• **SOURCE**:
────────────────────
2- Logging¶
Logging metrics and artifacts¶
The logger provides four methods for logging objects:
log_metrics
: For logging dictionaries of scalars in a json file. This method can be used to log the loss and other scalar quantities that can evolve during the run. These dictionaries are stored in a json file.
log_artifacts
: For logging more complex objects such as the weights of a network, etc. This method requires passing the desired artifact format (ex: pickle, image, torch checkpoint) and the name of the artifact.
- samp:
load_artifacts: For lading artifacts.
log_checkpoint
: A simpler method for logging serializable objects as a pickle file.
load_checkpoint
: A method for loading a saved checkpoint.
Logging metrics¶
In the main.py
file, we have added a new line to log the loss at each epoch using the method log_metrics
:. This methods takes a dictionary of scalars as inputs as well as the name of the JSON file where it will be stored:
...
logger.log_metrics({'loss': train_err.item(),
'epoch': epoch}, log_name='train')
...
Note
Several dictonaries can be stored successively in the same JSON file even if they do not have the same keys.
Warning
The keys of the dictionary must be consistent accross runs and within each JSON file.
Logging artifacts¶
We also added a line to log the model’s weights using the method log_checkpoint
. This method is used to log serializable objects as pickle files. The name of the pickle file is provided as an argument.
...
logger.log_checkpoint({'model': model,
'epoch':epoch}, log_name='last_ckpt')
...
For more general artifact, you can use the method log_artifacts
which takes the artifact format and the name of the artifact as arguments. For instance, below we log the model’s weights as a torch checkpoint:
...
logger.log_artifacts({'model': model,
'epoch':epoch},
artifact_name='last_ckpt',
artifact_format='torch')
...
The method log_artifacts
natively supports the following types: pickle
, torch
, image
, numpy
.
Registering custom artifacts¶
In case other non supported artifacts need to be logged, the user can register custom artifact types. This is done using the method register_artifact_type
which takes three arguments: the name of the artifact type, the method for saving the artifact, and the method for loading the artifact:
...
────────────────────
• **WORK INSTRUCTIONS**: Reproduce the part of the logging guide between "Logging artifacts¶" and "artifact_format='torch')", inclusive, word for word.

• **SUPPLIED MATERIAL**:
────────────────────
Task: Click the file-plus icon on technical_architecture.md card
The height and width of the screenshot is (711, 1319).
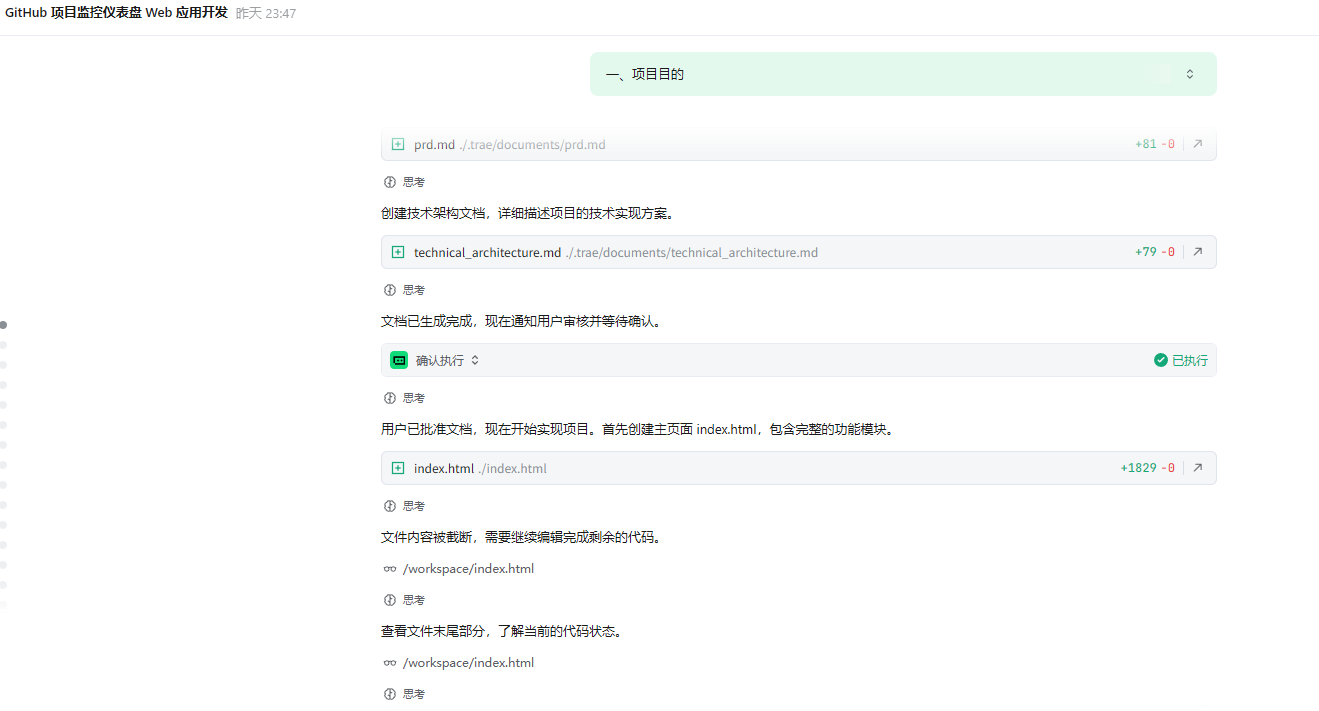Action: [398, 252]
────────────────────
• **REPLY TO THE TASK**:
Logging artifacts¶
We also added a line to log the model’s weights using the method log_checkpoint
. This method is used to log serializable objects as pickle files. The name of the pickle file is provided as an argument.
...
logger.log_checkpoint({'model': model,
'epoch':epoch}, log_name='last_ckpt')
...
For more general artifact, you can use the method log_artifacts
which takes the artifact format and the name of the artifact as arguments. For instance, below we log the model’s weights as a torch checkpoint:
...
logger.log_artifacts({'model': model,
'epoch':epoch},
artifact_name='last_ckpt',
artifact_format='torch')